In Songs wie dem an frühe Genesis erinnernden ›The Way Of The Fool‹ oder ›Slave To Your Mind‹ entfaltet sich eine berührende und zutiefst wundersame Klangreise, die brillante musikalische Themen, instrumentale Achterbahnfahrten, eingängige Pop-Ohrwürmer, an Film-Soundtracks gemahnende Klangschwelgereien und halsbrecherisch-jazzige Breaks mit schlafwandlerischer Sicherheit verknotet und dabei jederzeit kompakt wirkt. Die riesige Bandbreite ist das Ergebnis einer eigenen musikalischen Definition, die jedem Charakter, der dem Prediger auf seiner Reise begegnet, verordnet wird, ein Kniff, den einst auch The Who bei Tommy angewandt haben. Er selbst habe sich sofort in Sloth, dem Faulen, wiedererkannt, sagt Morse damals. Der Mann hat gut lachen. The Similitude Of A Dream hat gute Chancen, dereinst zum Maßstab seines künstlerischen Schaffens erklärt zu werden.

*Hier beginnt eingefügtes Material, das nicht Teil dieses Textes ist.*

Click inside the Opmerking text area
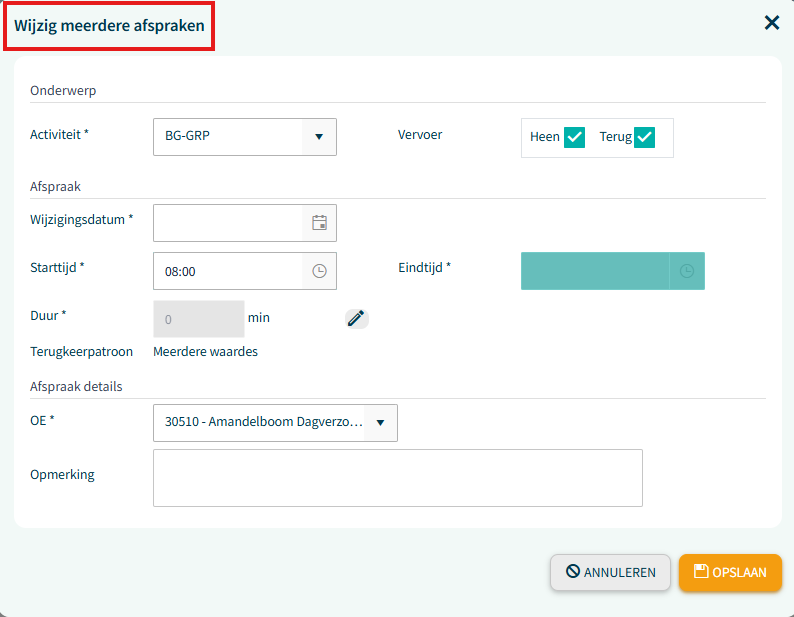The image size is (794, 617). tap(398, 478)
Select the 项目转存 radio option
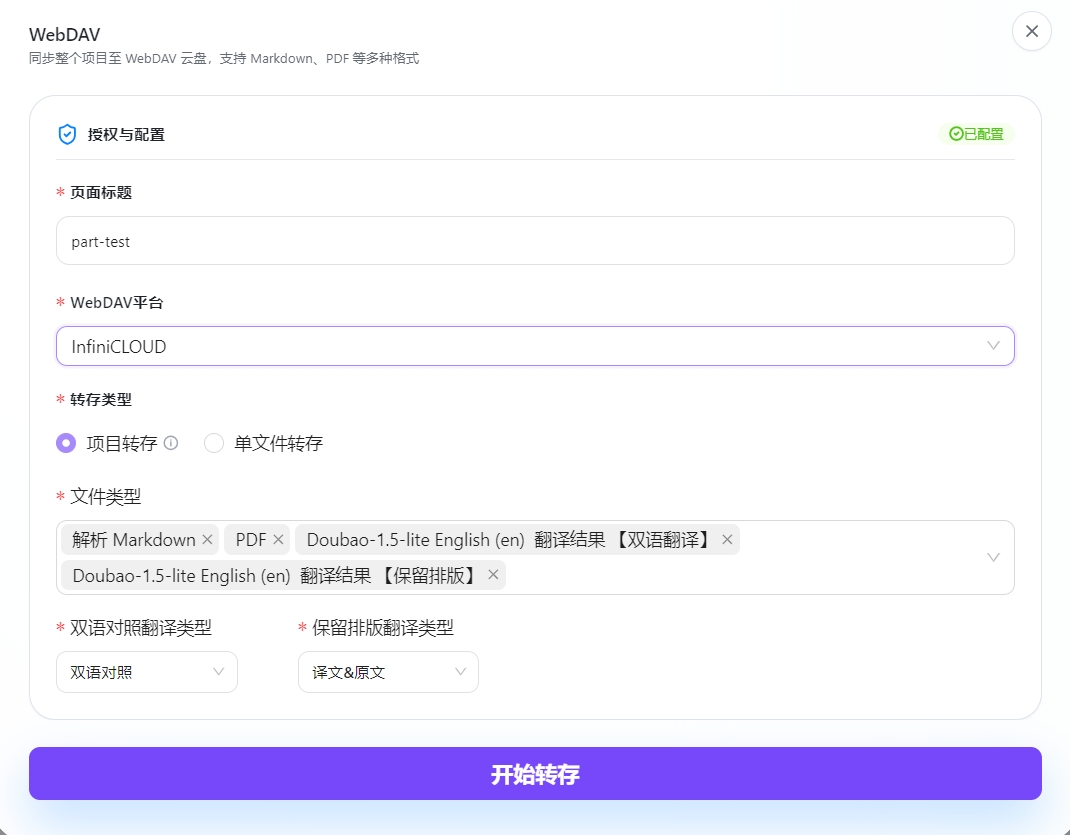 click(x=64, y=442)
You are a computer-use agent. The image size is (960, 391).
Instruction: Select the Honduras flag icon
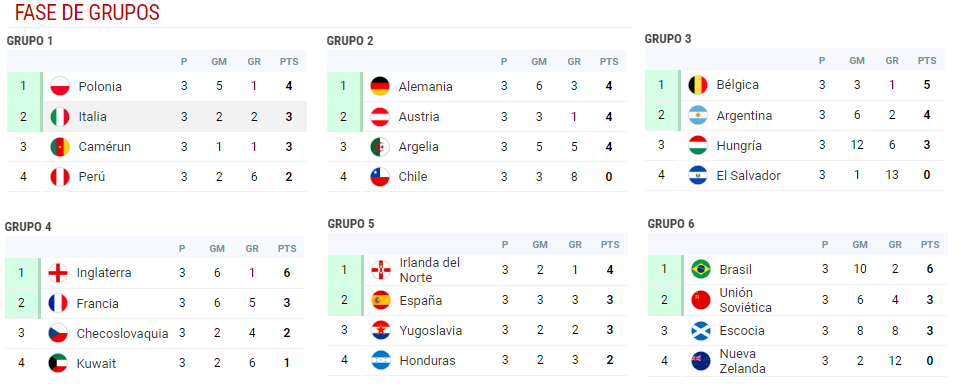[381, 360]
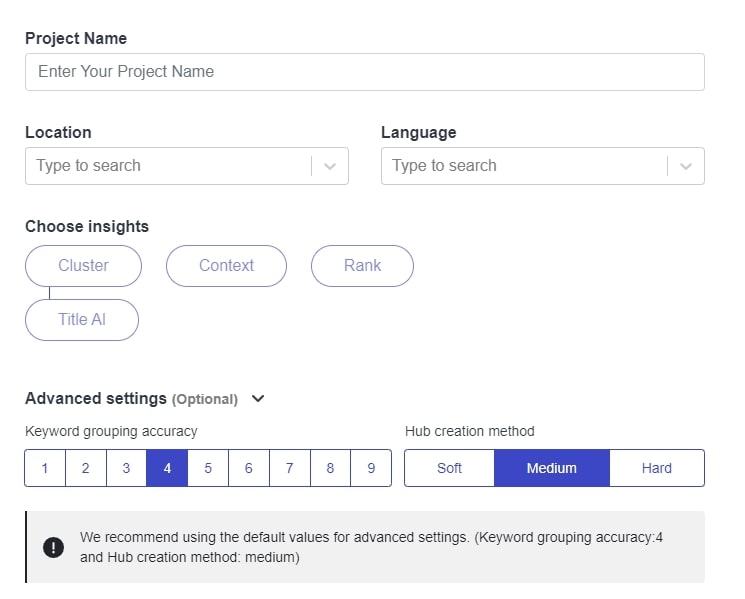Select Hard hub creation method

pos(657,468)
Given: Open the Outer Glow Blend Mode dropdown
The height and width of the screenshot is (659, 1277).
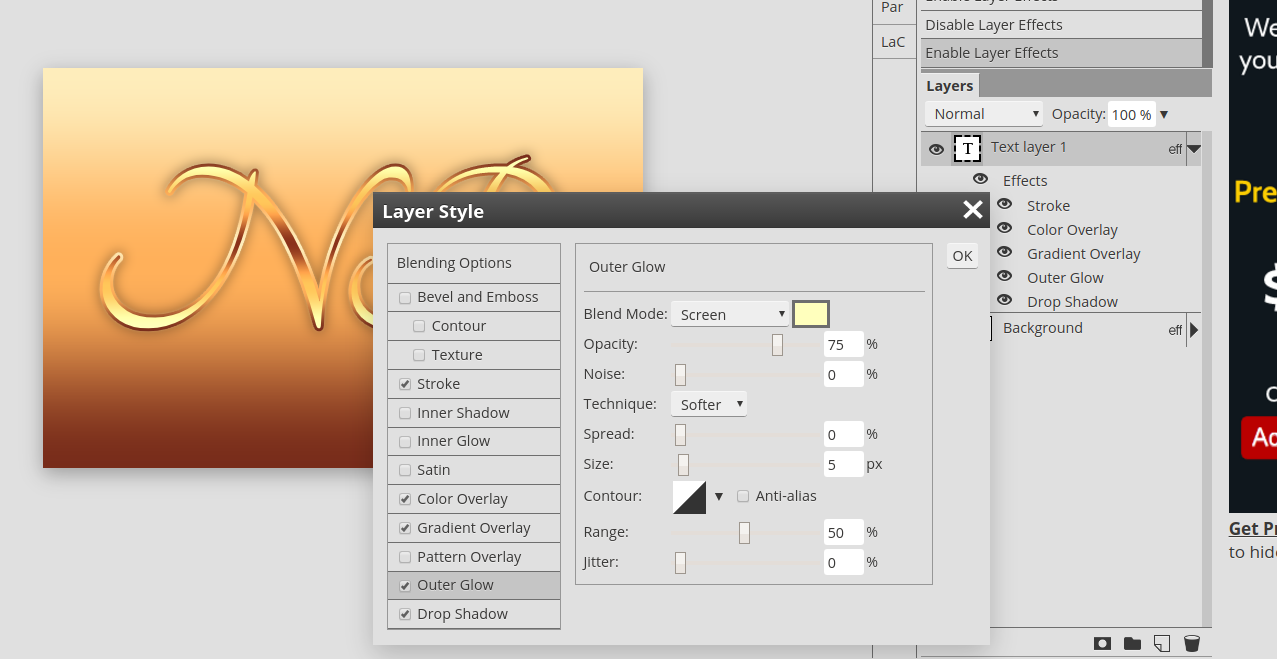Looking at the screenshot, I should point(729,313).
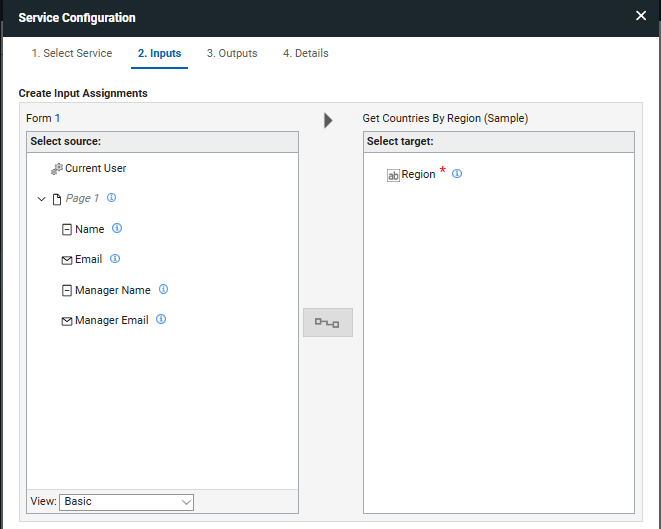This screenshot has height=529, width=661.
Task: Pick Manager Name from the source tree
Action: click(112, 291)
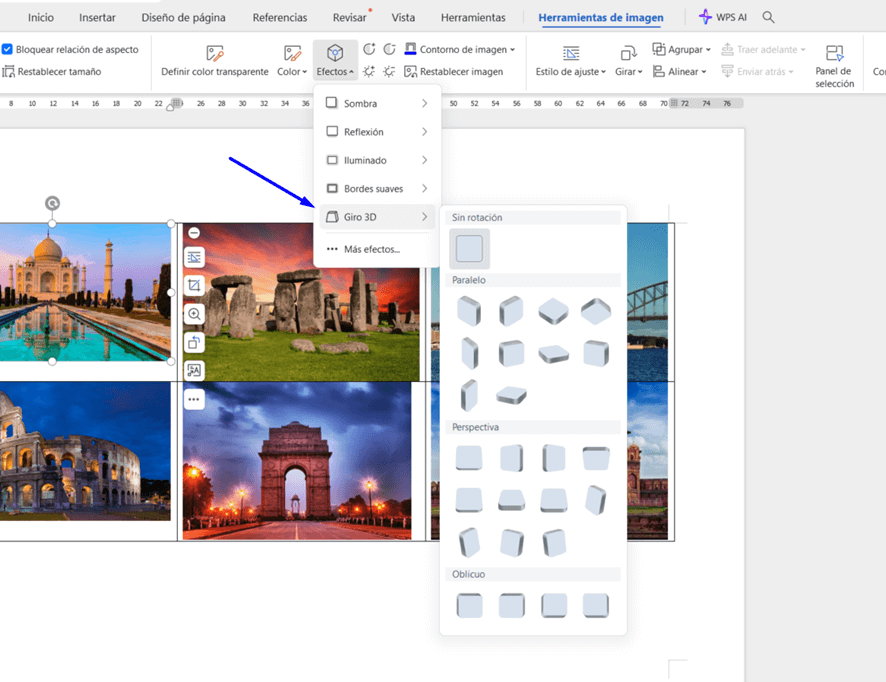The width and height of the screenshot is (886, 682).
Task: Switch to the Insertar tab
Action: tap(97, 17)
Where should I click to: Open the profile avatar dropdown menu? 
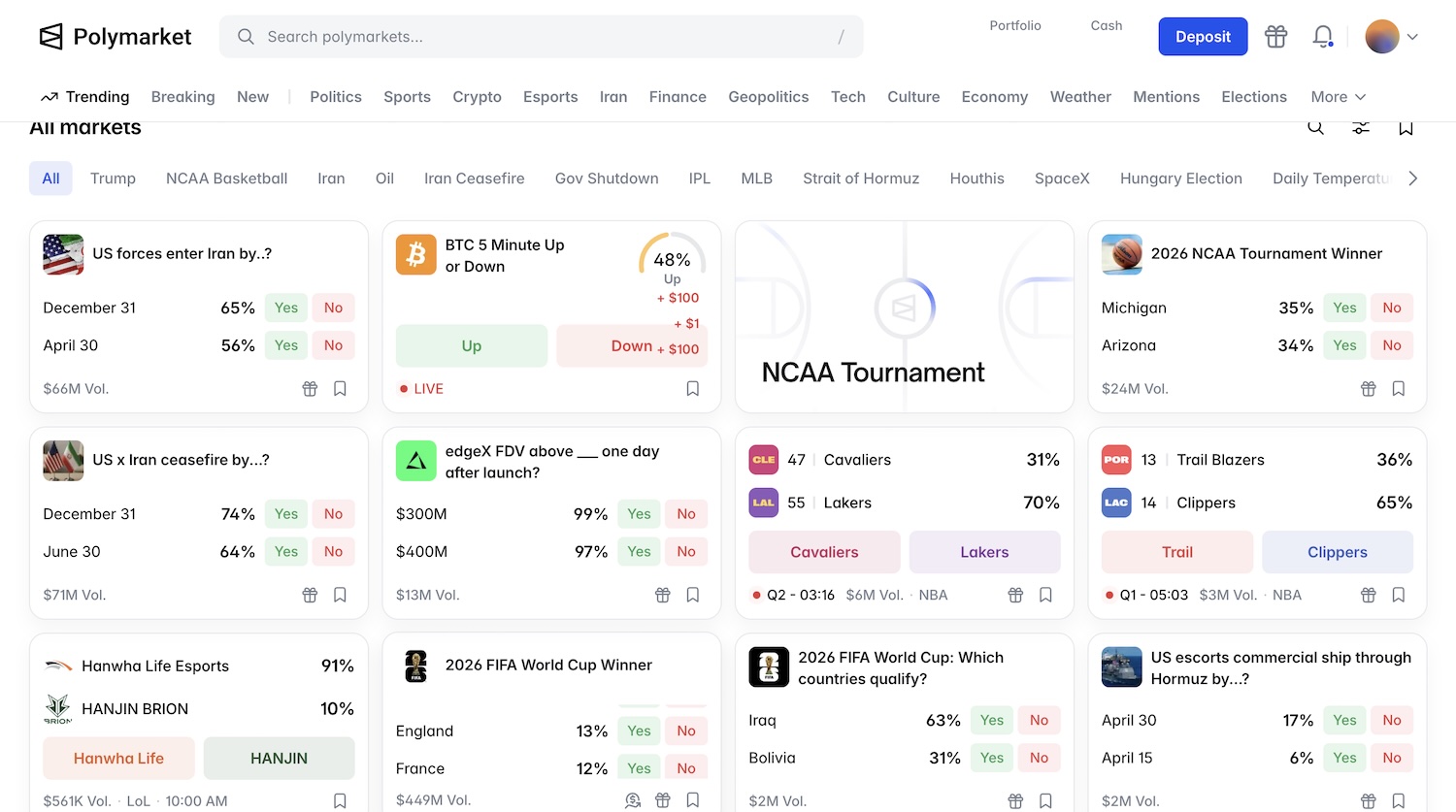tap(1392, 37)
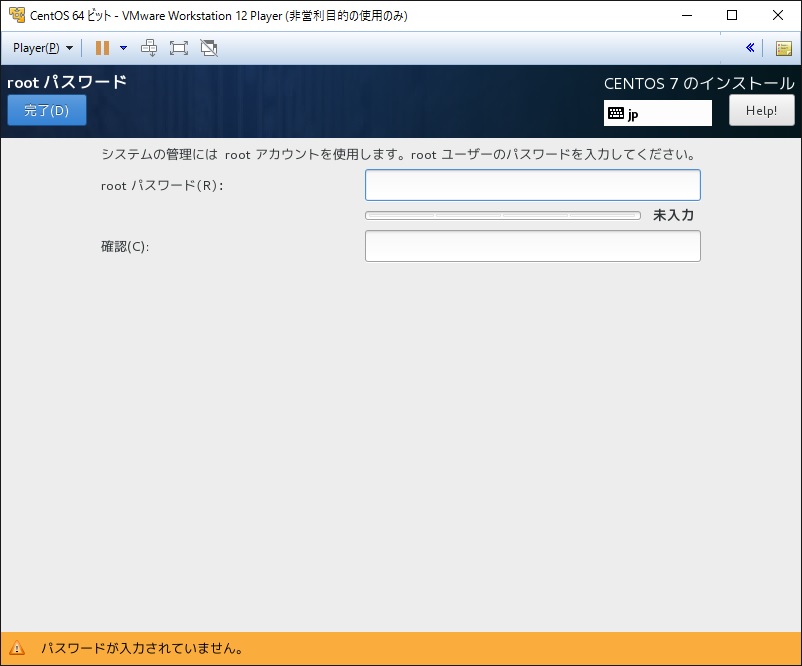Viewport: 802px width, 666px height.
Task: Click the keyboard layout jp indicator
Action: (x=657, y=113)
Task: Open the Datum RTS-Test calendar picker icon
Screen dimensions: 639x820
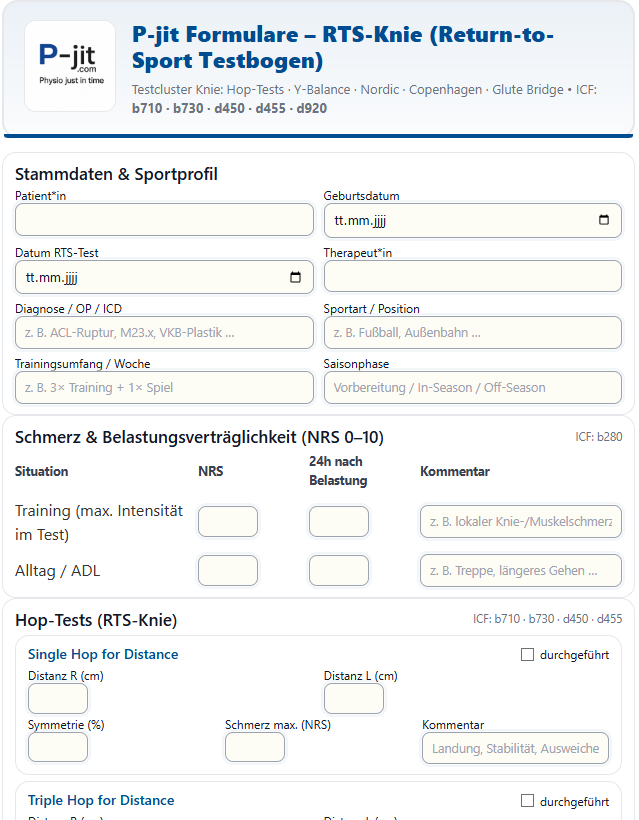Action: coord(295,277)

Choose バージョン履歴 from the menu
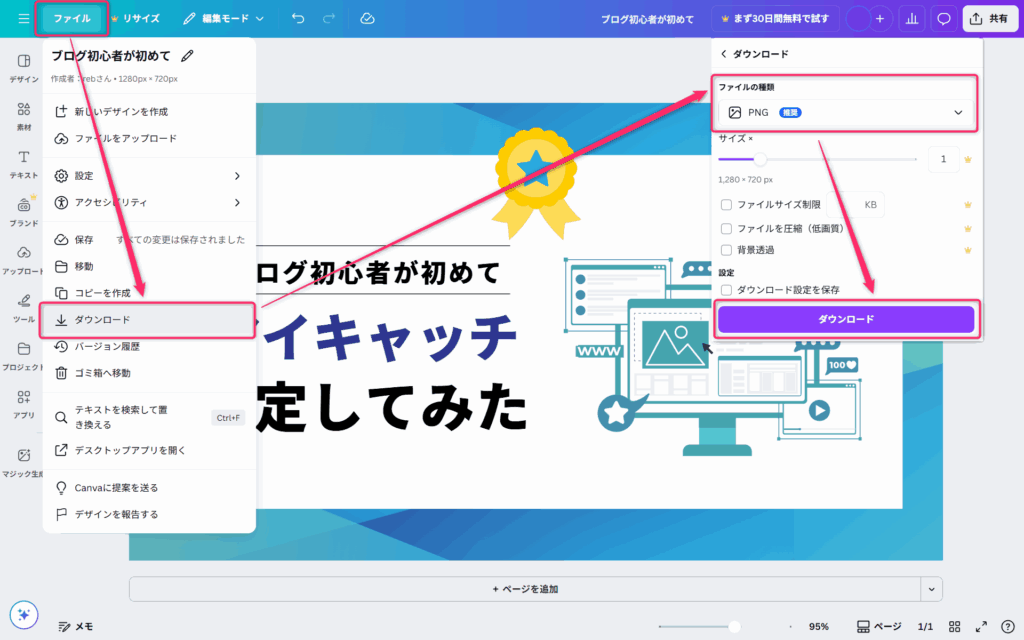point(107,346)
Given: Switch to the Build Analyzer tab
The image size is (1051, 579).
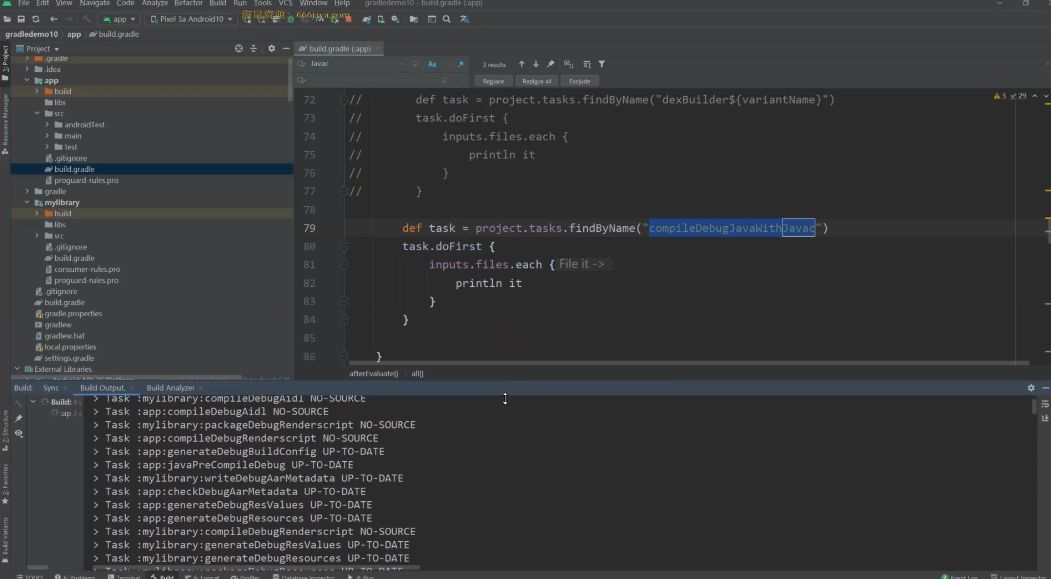Looking at the screenshot, I should click(x=170, y=388).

COSMIC CATHEDRAL — Deep Water (2025)
Die Rückkehr seines langjährigen Partners Mike Portnoy zu Dream Theater hatte keine kreative Lähmung zur Folge, im Gegenteil. Im Zeitraum von zwei Jahren finalisiert Morse die zweiteilige Rock-Oper Joseph, das akustisch gehaltene Late Bloomer, den zweiten Streich seines Spaßprojekts D’Virgilio, Morse & Jennings sowie das Debüt No Hill For A Climber seiner aus jungen, in Nashville verorteten, Musikern bestehenden Truppe The Resonance. Die Verpflichtung des Genesis-Live-Schlagzeugers Chester Thompson für sein Spontan-Projekt Cosmic Cathedral gleicht einem Geniestreich. Nicht nur lässt sich so der gewohnte Prog-Sound in ›The Heart Of Life‹ sehr stimmig mit der von Morse geliebten A Trick Of The Tail- oder Wind And Wuthering-Phase der englischen Prog-Urväter verbinden, auch der Vergleich des Trommel-Stils des unfehlbaren Präzisionsuhrwerks Thompson mit dem von Portnoy und der Effekt, den diese unterschiedlichen Spielweisen auf das Wirken von Morse haben, ist reizvoll. Der eher zurückgenommene, stetige und ganz spezielle Groove Thompsons rückt ein Lied wie ›Time To Fly‹ dann auch in Gefilde der Westcoast Eigenbrötler Steely Dan oder der Doobie Brothers. In der fast vierzigminütigen ›Deep Water Suite‹ laufen alle Eigenheiten des Morse-Universums in einem spielfreudigen und virtuosen Mahlstrom zusammen, der aber auch ein wenig die Einmaligkeit des Projekts unterstreicht.